Alternatively, the processor 610 of the apparatus 600 can generally support/perform operations such as receiving one or more images captured at one or more viewpoints, estimating poses of at least two human objects from each frame of the one or more images, estimating geometric information of the at least two human objects using a monocular viewpoint information inference model, representing a shape and appearance of each human object in a target frame for at least two human objects by using the planar Gaussian model, generating a synthetic image by rendering the at least two human objects, performing learning on the at least two human objects based on the generated synthetic image, and reconstructing final human object avatar meshes for each human object based on a result of the learning.

Here, the synthetic image is generated by projecting the at least two human objects ordered based on depth values into a single image space.

A component described in illustrative embodiments of the present disclosure may be implemented by a hardware element. For example, the hardware element may include at least one of a digital signal processor (DSP), a processor, a controller, an application-specific integrated circuit (ASIC), a programmable logic element such as an FPGA, a GPU, other electronic device, or a combination thereof.

At least some of functions or processes described in illustrative embodiments of the present disclosure may be implemented by software and the software may be recorded in a recording medium. A component, a function, and a process described in illustrative embodiments may be implemented by a combination of hardware and software.

A method according to an embodiment of the present disclosure may be implemented by a program which may be performed by a computer and the computer program may be recorded in a variety of recording media such as a magnetic storage medium, an optical reading medium, a digital storage medium, etc.

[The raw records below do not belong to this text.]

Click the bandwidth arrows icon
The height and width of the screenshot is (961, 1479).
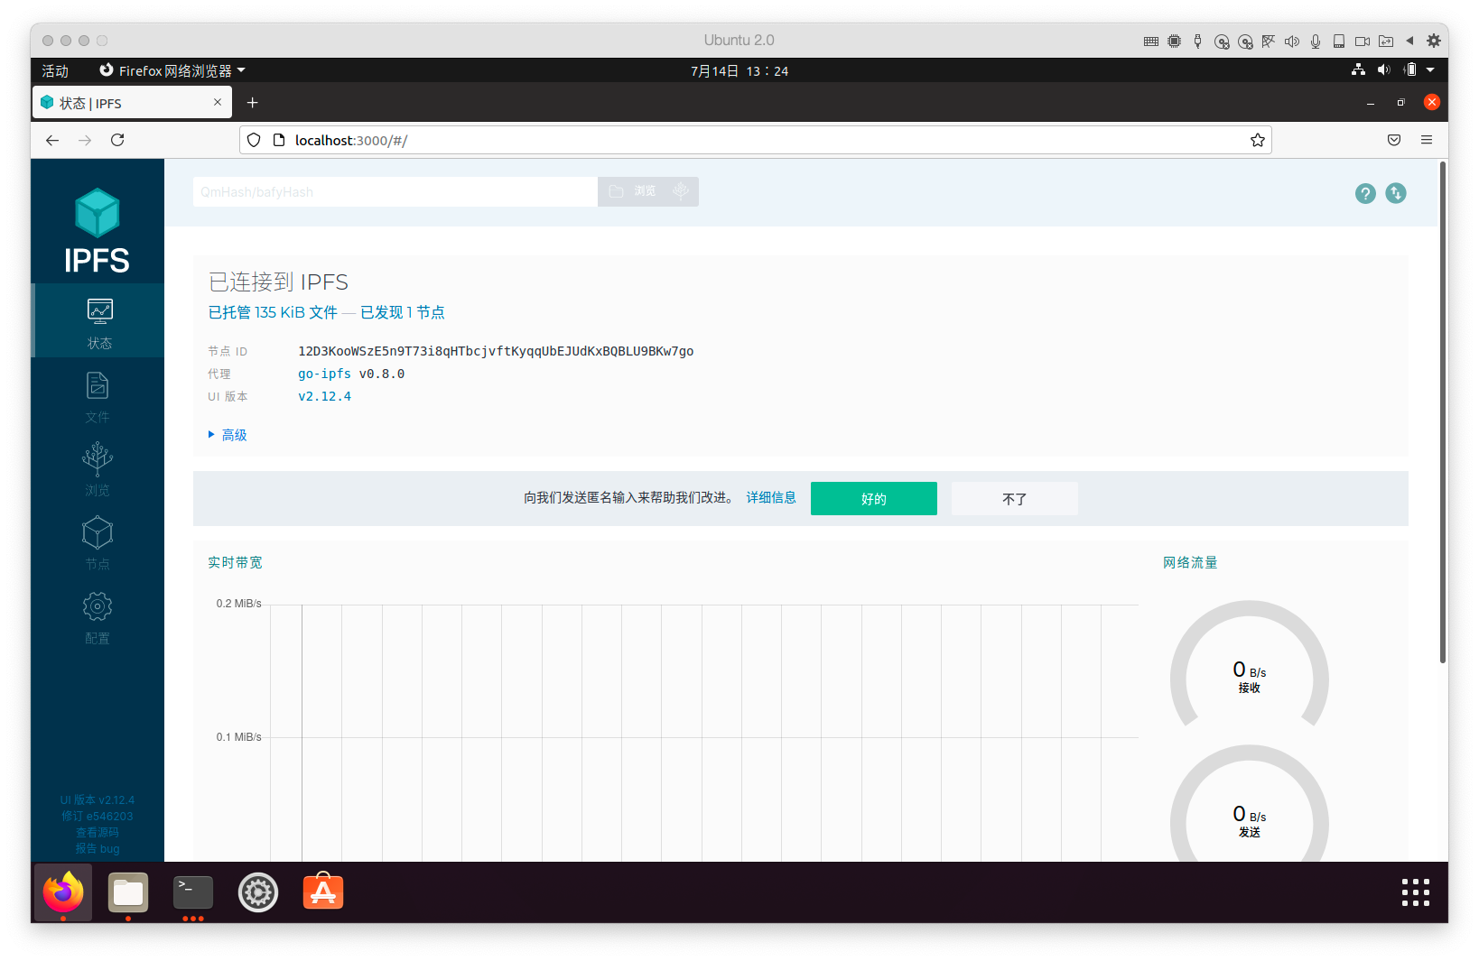(x=1395, y=193)
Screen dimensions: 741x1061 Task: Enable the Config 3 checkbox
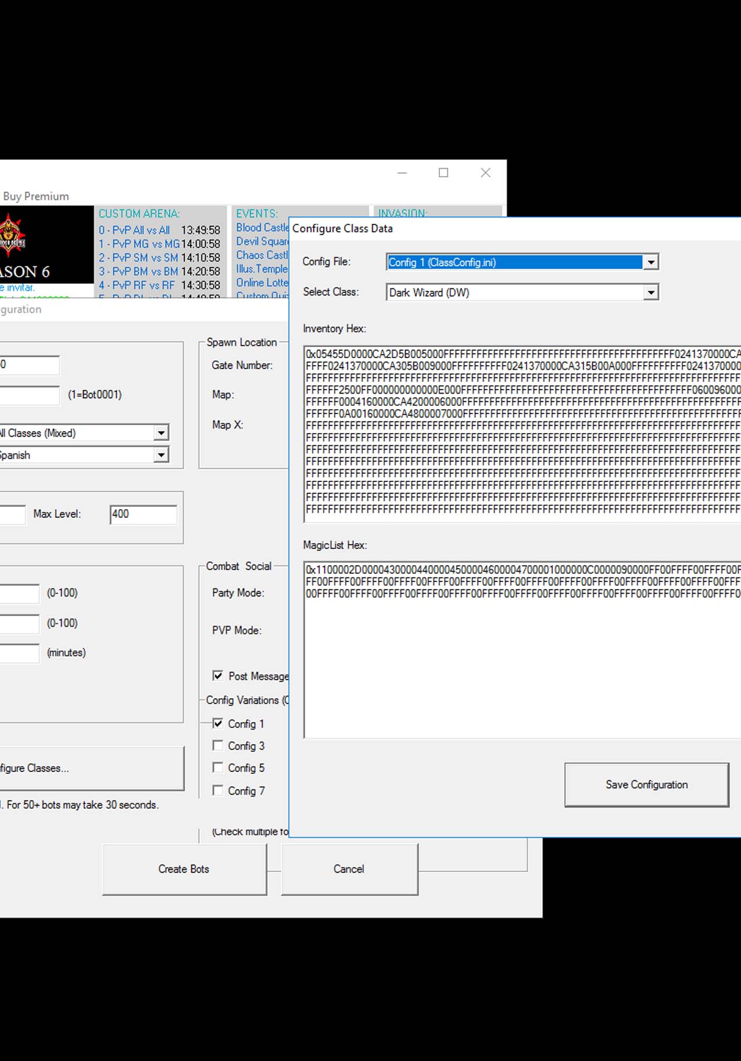tap(218, 745)
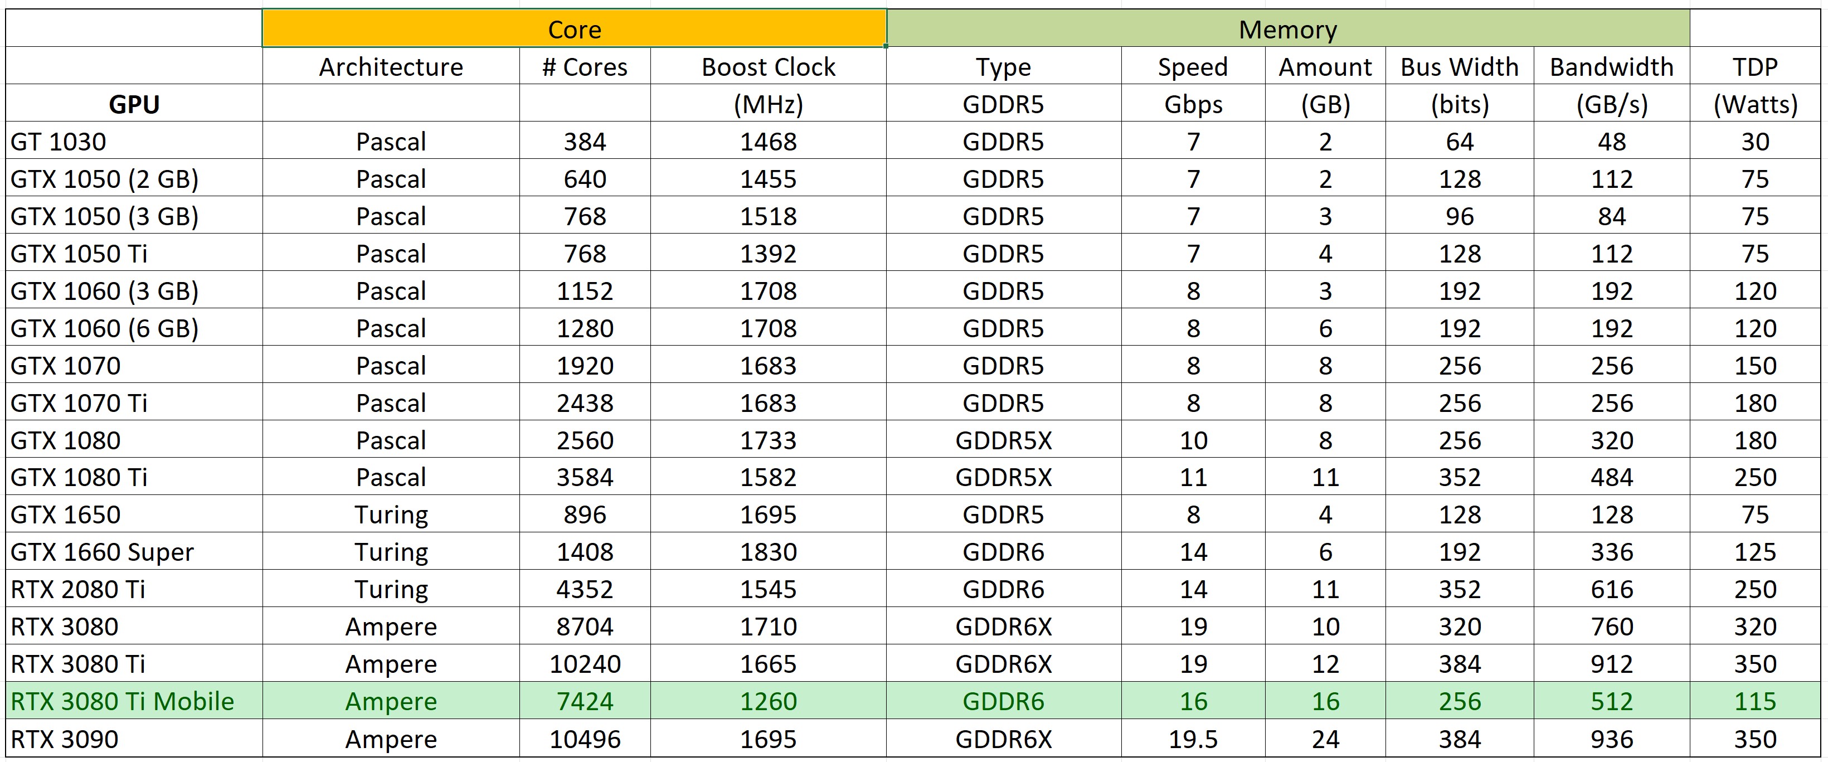Click the Architecture column header
This screenshot has height=762, width=1828.
tap(390, 67)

A variety of technologies described in the present disclosure may be implemented by a digital electronic circuit, computer hardware, firmware, software, or a combination thereof. The technologies may be implemented by a computer program product, that is, a computer program tangibly implemented on an information medium or a computer program processed by a computer program (for example, a machine-readable storage device (for example, a computer-readable medium) or a data processing device) or a data processing device or implemented by a signal propagated to operate a data processing device (for example, a programmable processor, a computer, or a plurality of computers).

Computer program(s) may be written in any form of a programming language including a compiled language or an interpreted language and may be distributed in any form including a stand-alone program or module, a component, a subroutine, or other unit suitable for use in a computing environment. A computer program may be performed by one computer or a plurality of computers which are located at one site or spread across multiple sites and are interconnected by a communication network.

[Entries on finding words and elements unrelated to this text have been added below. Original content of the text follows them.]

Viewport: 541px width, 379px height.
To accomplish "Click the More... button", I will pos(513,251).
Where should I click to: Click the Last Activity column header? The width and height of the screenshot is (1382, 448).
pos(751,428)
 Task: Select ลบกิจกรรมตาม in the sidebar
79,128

An example of a processor suitable for executing a computer program includes a general-purpose and special-purpose microprocessor and one or more processors of a digital computer. In general, a processor receives an instruction and data in a read-only memory (ROM), a random-access memory (RAM), or both memories. A component of a computer may include at least one processor for executing an instruction and at least one memory device for storing an instruction and data. In addition, a computer may include one or more mass storage devices for storing data, for example, a magnetic disk, a magneto-optical disc, or an optical disc, or may be connected to the mass storage device to receive and/or transmit data. An example of an information medium suitable for implementing a computer program instruction and data includes a semiconductor memory device (for example, a magnetic medium such as a hard disk, a floppy disk, or a magnetic tape), an optical medium such as a compact disc read-only memory (CD-ROM), a digital video disc (DVD), etc., a magneto-optical medium such as a floptical disk, and a ROM, a RAM, a flash memory, an EPROM (Erasable Programmable ROM), an EEPROM (Electrically Erasable Programmable ROM) and other known computer readable medium. A processor and a memory may be complemented or integrated by a special-purpose logic circuit.

A processor may execute an operating system (OS) and one or more software applications executed in an OS. A processor device may also respond to software execution to access, store, manipulate, process and generate data. For simplicity, a processor device is described in the singular, but those skilled in the art may understand that a processor device may include a plurality of processing elements and/or various types of processing elements. For example, the processor device may include a plurality of processors or a processor and a controller. In addition, the processor device may configure a different processing structure like parallel processors. In addition, a computer readable medium means all media which may be accessed by a computer and may include both a computer storage medium and a transmission medium.

The present disclosure includes detailed description of various detailed implementation examples. However, it should be understood that the detailed content does not limit a scope of claims or an invention proposed in the present disclosure and describes features of a specific illustrative embodiment.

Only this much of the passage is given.